学校が楽しみになる学級開きの秘訣
毎日学校に行くのが楽しい! どの子もそう感じられるクラスにするために。学級開きで担任が心がけたいことを紹介します。
執筆/東京都公立小学校教諭・小倉さえ子
目次
とにかく笑顔!
学級開きは、一年間の始まりの大切な時間。どの子供も「今年もがんばっていこう」「今年こそはがんばろう」「今までできなかったことをリセットしたい」など意欲に溢れています。
何かをやろうとするためには、学級が安心できる場所である必要があります。第一歩として「この学級は楽しそうだ」と感じさせることが大切です。そのためには「とにかく笑顔!」。
子供との出会いは、どんなベテランの先生でも緊張します。静まり返った教室でも、子供たちが微笑みを返してくれなくても笑顔を心がけましょう。微笑みではなく、全力&満面の「笑顔」を目指します。
できることを丁寧に!
初日は始業式の後に入学式が控えていることが多いため、子供と過ごす時間は数十分しかありません。それでも、子供たちに「この先生は頼りになりそうだ」など、プラスの印象を与えたいものです。しかし、無理に威張ることや、背伸びした指導は必要ありません。一つ一つの作業を丁寧にきちんと行うだけで大丈夫。
初対面の子供の名前を暗記して呼名するのは素敵ですが、緊張して記憶が飛ぶことも考えられます。ふりがなを振った名簿を手元に準備して、一人ひとり確認し、顔を見ながらていねいに呼ぶことでも誠実さは伝わります。
声を張る!
声が小さいだけで、自信がなさそうに見られてしまいます。子供たちが担任を頼りなく感じ、不安な気持ちを抱くこともあります。また、実際に何を言っているのか聞こえないと、子供はどうしたらよいか分かりません。
注目させる手段の一つとして、わざと小声で言う方法もありますが、学級開きのこの時期には、元気で明るいハリのある声で、学級を明るくしていきましょう。声の大きさの目安としては、一番後ろの席の子供がしっかり聞こえる声です。
メリハリを付ける!
「楽しいこと」と「好き勝手におもしろおかしくすること」は別。遊ぶときには、とことん遊ぶ。でも、学ぶときには適度な緊張感をもたせる。叱るときは叱る。叱り終わったら笑顔に戻す。言葉で言うととても簡単ですが、実践するのは難しいものです。極意が2つあります。
その① 『一文は短く。指示は二つまで』
話が長く、一度に多くの指示を出すと、子供にとってかえって話が分かりにくくなり、やる気も萎えてしまいます。
その② 『切り替えは速く』
学校生活では、時には叱る場面もあります。叱る先生も、決して気分のよいものではありません。それでも、叱った後はすぐに切り替えて笑顔に戻りましょう! 「さっきまであんなに怒っていたのに、笑えない……」。そんな気持ちは封じ込め、笑顔です。終わったことは、終わったこと。前に進んでいきましょう。
こんな先生です!というキャラ設定をする
4月の段階では、子供たちにとって担任はどんな先生なのか興味津々です。どんなときに叱るか。何が得意か。どんな子供だったか。なんでも知りたがります。

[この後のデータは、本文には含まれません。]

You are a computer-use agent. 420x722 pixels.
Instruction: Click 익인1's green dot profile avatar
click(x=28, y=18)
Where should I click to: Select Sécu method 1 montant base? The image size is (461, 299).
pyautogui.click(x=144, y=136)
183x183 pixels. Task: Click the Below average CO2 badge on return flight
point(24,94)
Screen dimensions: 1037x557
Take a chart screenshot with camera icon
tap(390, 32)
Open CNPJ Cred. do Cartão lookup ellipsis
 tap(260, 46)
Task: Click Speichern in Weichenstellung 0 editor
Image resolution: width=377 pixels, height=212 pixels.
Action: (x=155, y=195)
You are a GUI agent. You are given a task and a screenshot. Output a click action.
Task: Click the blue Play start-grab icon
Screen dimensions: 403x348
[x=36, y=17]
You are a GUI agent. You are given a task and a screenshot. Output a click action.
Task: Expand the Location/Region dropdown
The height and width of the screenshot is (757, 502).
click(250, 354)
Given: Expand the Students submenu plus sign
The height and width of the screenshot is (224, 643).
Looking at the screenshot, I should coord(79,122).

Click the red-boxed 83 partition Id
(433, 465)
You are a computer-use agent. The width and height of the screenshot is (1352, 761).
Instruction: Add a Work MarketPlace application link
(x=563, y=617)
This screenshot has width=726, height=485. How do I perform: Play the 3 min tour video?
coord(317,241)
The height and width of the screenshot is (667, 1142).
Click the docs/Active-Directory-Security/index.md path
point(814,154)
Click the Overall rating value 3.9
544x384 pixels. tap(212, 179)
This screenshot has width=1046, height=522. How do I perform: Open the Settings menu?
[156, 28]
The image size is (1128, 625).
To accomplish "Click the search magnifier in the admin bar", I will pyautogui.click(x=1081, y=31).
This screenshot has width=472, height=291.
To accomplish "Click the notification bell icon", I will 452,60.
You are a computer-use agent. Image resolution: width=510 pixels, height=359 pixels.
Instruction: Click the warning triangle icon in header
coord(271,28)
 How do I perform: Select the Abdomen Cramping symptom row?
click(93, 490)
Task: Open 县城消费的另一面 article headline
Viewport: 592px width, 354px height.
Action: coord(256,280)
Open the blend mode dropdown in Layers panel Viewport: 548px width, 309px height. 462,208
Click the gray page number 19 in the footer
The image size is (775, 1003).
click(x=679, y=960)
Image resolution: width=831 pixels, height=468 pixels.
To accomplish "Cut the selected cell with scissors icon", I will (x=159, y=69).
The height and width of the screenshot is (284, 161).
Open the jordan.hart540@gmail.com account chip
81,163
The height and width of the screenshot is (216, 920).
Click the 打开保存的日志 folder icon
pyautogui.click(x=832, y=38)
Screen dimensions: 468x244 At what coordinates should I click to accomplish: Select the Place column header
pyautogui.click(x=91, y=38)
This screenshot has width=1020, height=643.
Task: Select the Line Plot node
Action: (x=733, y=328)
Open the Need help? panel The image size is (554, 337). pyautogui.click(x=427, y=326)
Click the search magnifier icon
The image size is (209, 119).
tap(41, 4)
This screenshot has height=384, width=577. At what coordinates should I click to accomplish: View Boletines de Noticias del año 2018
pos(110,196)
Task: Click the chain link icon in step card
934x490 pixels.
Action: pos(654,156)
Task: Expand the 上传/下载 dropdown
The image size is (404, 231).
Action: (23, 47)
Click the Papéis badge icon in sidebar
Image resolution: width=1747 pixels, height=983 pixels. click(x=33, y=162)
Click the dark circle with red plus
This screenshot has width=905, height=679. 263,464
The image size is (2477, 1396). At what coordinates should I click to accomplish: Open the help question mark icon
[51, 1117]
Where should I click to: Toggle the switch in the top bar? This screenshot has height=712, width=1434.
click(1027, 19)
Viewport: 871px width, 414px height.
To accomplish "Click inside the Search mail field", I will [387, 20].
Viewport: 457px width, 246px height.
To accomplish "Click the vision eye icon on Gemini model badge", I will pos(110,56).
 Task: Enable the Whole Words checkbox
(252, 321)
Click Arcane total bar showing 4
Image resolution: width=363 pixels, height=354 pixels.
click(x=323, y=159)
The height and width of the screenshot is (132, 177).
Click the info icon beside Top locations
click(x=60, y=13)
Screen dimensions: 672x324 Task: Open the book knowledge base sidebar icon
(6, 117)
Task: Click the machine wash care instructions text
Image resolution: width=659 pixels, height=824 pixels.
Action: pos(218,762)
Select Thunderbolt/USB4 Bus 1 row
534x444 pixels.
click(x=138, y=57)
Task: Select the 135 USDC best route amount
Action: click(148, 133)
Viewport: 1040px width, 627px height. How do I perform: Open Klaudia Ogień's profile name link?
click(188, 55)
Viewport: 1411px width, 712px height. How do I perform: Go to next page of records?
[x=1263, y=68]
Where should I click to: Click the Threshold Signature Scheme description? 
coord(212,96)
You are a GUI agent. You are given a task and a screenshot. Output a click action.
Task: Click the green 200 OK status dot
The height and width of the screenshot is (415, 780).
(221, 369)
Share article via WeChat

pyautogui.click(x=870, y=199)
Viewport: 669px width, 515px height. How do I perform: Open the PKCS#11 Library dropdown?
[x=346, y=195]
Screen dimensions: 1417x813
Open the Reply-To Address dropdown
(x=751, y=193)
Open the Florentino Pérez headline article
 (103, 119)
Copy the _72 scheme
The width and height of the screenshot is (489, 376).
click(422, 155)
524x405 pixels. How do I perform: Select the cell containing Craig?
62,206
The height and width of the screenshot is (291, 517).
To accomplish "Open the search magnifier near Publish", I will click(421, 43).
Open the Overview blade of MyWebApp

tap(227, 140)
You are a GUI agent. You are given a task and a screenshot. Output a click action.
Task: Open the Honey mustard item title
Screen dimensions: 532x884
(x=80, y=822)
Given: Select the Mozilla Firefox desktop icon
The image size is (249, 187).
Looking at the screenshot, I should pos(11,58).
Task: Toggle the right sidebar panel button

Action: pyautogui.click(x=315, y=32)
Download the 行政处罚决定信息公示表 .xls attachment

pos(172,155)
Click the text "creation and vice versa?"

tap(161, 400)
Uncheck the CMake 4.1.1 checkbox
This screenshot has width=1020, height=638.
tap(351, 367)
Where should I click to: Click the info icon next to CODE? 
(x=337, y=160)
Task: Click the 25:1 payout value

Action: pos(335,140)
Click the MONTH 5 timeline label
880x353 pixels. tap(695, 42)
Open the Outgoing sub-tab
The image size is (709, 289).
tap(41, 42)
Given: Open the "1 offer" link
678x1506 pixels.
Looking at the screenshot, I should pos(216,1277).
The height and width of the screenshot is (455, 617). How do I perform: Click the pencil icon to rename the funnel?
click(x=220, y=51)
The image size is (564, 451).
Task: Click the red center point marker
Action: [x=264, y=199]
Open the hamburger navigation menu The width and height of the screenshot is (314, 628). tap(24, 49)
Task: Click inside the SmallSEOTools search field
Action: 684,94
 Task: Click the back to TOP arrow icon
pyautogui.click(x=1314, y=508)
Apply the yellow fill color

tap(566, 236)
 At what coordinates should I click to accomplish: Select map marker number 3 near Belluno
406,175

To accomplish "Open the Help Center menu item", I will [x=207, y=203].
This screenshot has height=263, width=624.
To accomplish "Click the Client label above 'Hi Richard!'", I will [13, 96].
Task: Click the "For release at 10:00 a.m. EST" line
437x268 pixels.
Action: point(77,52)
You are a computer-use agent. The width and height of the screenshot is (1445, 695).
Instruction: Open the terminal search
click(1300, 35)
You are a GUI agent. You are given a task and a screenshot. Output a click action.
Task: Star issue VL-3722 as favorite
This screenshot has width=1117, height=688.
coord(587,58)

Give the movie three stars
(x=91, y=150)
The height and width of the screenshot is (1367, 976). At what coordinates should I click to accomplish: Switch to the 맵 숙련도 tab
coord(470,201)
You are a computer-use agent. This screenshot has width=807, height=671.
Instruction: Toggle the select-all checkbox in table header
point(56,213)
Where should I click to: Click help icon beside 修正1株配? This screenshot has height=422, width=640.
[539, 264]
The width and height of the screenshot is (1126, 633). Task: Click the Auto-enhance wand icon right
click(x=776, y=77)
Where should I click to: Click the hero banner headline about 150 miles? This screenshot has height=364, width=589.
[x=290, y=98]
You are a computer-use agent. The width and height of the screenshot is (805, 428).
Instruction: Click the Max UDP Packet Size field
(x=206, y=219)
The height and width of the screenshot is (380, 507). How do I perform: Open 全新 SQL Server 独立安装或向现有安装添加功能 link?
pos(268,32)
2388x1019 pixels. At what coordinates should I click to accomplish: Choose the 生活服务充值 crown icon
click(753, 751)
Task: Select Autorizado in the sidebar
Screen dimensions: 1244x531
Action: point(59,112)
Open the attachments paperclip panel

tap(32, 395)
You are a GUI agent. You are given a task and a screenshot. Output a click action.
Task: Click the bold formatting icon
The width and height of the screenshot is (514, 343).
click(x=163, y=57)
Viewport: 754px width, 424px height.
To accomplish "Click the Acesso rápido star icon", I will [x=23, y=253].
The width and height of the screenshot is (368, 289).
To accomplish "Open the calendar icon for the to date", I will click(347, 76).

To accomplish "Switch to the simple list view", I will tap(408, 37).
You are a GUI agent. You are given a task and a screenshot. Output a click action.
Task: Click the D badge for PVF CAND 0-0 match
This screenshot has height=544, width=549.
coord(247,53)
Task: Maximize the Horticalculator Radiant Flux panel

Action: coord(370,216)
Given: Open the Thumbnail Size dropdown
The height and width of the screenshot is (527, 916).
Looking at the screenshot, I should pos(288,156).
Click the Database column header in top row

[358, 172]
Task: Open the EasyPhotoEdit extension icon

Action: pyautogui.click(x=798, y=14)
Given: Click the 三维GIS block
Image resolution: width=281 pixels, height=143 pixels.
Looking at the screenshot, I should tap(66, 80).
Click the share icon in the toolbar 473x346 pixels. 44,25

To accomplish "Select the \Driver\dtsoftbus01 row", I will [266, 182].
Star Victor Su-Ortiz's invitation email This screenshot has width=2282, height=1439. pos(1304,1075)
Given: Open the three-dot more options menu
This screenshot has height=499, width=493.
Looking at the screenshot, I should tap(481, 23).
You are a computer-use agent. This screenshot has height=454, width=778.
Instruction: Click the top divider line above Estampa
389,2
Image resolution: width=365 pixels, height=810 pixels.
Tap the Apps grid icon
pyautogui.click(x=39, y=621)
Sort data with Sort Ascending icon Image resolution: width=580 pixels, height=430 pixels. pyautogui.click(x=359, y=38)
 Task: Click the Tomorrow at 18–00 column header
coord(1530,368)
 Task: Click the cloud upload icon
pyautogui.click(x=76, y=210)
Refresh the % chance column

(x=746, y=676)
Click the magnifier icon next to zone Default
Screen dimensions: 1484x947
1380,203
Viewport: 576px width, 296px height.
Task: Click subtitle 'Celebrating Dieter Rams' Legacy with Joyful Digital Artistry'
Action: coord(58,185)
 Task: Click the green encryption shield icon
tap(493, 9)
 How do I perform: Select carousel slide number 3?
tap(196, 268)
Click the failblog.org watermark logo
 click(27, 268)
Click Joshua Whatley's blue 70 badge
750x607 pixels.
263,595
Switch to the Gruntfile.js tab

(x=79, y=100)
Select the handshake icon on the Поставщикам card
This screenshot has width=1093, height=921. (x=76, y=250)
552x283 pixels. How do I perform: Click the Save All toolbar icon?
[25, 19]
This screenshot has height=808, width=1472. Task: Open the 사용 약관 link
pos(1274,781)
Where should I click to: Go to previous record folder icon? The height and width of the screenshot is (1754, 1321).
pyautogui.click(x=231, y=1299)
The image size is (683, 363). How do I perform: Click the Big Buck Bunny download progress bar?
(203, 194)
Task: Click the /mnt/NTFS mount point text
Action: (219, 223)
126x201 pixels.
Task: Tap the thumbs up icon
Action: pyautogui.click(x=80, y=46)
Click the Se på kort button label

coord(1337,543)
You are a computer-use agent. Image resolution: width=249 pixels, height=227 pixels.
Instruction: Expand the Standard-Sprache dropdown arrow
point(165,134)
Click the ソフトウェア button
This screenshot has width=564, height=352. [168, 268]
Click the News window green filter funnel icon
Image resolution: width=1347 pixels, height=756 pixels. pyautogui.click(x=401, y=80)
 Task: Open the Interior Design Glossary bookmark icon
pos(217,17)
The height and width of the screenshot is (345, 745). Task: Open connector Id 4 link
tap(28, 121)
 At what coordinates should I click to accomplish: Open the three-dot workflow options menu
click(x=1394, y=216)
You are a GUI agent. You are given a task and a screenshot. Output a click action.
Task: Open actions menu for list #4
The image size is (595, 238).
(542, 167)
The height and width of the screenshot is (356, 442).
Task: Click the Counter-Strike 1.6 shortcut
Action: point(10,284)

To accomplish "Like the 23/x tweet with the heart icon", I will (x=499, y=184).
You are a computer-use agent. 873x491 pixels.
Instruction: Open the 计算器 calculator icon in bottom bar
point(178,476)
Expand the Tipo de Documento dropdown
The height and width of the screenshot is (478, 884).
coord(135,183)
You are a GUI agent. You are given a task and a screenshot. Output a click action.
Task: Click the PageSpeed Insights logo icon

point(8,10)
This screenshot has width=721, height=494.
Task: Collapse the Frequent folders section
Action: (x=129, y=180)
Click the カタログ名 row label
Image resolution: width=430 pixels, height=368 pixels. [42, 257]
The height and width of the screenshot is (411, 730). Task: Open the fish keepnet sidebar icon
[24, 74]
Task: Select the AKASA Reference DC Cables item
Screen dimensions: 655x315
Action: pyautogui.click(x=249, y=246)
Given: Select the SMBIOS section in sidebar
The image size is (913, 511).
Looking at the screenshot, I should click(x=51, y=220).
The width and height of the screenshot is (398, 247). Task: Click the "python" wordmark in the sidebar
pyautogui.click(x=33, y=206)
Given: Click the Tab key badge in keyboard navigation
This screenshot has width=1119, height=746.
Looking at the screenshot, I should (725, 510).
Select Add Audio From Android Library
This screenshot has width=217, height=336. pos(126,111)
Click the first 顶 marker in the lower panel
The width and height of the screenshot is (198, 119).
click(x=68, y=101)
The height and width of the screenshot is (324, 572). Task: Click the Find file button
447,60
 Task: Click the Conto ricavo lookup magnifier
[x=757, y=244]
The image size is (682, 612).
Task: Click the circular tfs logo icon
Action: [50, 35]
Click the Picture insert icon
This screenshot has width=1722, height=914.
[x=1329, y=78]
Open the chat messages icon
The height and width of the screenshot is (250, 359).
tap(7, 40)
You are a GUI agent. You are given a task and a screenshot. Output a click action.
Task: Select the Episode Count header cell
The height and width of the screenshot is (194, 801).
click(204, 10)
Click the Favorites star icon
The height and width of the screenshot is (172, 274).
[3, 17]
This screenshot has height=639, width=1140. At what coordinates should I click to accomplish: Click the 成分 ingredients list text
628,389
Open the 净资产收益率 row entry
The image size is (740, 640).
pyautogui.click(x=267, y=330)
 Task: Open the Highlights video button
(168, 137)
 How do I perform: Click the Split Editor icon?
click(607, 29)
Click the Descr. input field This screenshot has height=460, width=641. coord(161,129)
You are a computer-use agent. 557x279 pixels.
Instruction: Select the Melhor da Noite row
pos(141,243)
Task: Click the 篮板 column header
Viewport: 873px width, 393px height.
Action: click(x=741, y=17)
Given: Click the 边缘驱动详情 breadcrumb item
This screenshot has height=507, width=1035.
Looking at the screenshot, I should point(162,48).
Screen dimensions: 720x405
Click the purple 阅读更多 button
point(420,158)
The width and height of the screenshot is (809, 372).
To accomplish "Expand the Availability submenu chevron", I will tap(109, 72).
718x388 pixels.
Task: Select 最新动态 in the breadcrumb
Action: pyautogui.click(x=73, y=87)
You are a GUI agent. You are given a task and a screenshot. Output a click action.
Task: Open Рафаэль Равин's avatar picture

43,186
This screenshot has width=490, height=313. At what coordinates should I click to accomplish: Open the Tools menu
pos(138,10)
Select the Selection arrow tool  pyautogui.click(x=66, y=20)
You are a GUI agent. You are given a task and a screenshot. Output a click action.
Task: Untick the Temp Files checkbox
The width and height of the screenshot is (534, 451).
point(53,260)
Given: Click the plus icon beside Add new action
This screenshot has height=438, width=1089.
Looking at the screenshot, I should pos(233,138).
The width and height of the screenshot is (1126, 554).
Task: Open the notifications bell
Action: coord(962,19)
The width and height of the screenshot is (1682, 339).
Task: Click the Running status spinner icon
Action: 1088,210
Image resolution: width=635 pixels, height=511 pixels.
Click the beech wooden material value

「何歳か?」「体重は何キロか?」など、子供にとっては無邪気な問いかけでも、答えに困ることがよくあります。しかし、何にでも本当のことを伝える必要はありません。「答えたくない」「マナー違反」などとサラっと伝えたり、もしくは「200歳。意外と若いでしょ」などと冗談でやりすごしてもよいと思います。
「好きなアイドル・芸人は?」といった質問では、先生との共通点が見付かると子供は喜びます。本当に好きかどうかは別として、子供に分かるような有名人を用意しておきましょう。
「得意なことは?」という質問に、「ありません」と答えるのは味気ないですよね。本当は得意なことがなくても探しておきましょう。書道やピアノのような真面目な特技でなくても大丈夫。
「モノマネ(似ていなくても、子供の前でやれるならOK)」「恐竜の名前を速く言える」「プロ野球・サッカーなどの応援歌が歌える」など、好きなことを広げておくと盛り上がります。
テンションを上げる!
一日一回は学級全体のテンションが上がる時間をつくりましょう。授業の隙間に5分でミニゲームをして盛り上がる瞬間、みんなで爆笑する瞬間、すごい! と歓声が上がる瞬間をつくるなど、意図的に学級のテンションを上げる工夫をしましょう。いくつか例を紹介します。
「全力握手」
初日にお薦めです。呼名をした時に握手をするのですが、予想以上に強い力で握ってあげると、盛り上がります。
「嘘笑い大会」
嘘でも笑っているだけで楽しくなるから不思議です。「じゃあ、みんなで実験してみよう!」と言うと結果、みんな大爆笑。
「手品」
簡単な手品を見せると、一気に空気が明るくなります。